UK equities are significantly undervalued and will offer better prospective returns than most other asset classes.
This is what co-portfolio manager of Fidelity special values and Fidelity special situations fund Jonathan Winton said during Square Mile’s roundtable on 24 January.
Winton said following the “five painful years” after the Brexit referendum in 2016 for UK equities, the asset class has been outperforming.
Personally, he thinks the UK offers investors a reason to get excited and that the UK market is still trading at a discount.
“The UK looks generally very attractive compared to the rest of the global market,” Winton added.
During the same roundtable, Square Mile strategic relationships director Jock Glover discussed investment trusts and the advantages of them.

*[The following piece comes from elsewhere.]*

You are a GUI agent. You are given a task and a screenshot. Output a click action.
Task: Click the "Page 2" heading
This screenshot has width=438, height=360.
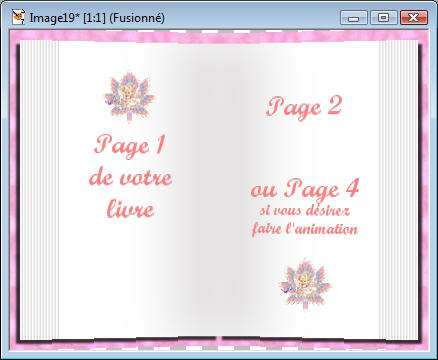(304, 107)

Glover said: “Investment trusts should be considered by asset managers and investors especially as they hold illiquid assets.”
Troy Asset Management senior fund manager Charlotte Yonge added that investment trusts also offer steep discounts.
The Fidelity special values is an investment trust.
Earlier in January, Goldman Sachs head of the investment strategy group and chief investment officer of wealth management Sharmin Mossavar-Rahmani said that US equities are an “upward-trending asset class”.
She explained that over the past 15 years, US equities have overperformed.
US equities are the most expensive to invest in after Indian equities, but she feels Indian equities are overvalued.
Mossavar-Rahmani explained that in UK equities, technology only makes up 1% of the asset class, whereas in the US it makes up 20%.
However, Managing Partners Group (MPG) have taken a more negative stance and predicted the equity markets will experience a “choppy ride” in 2024 as the higher yield market takes hold.
The international asset-management company believes the US will make rate cuts of 1.5% and 2% during 2024.
It also predicts a 0.5% cut in the UK in Q1, as the Bank of England (BoE) has the scope to cut rates to 4% by the end of 2024.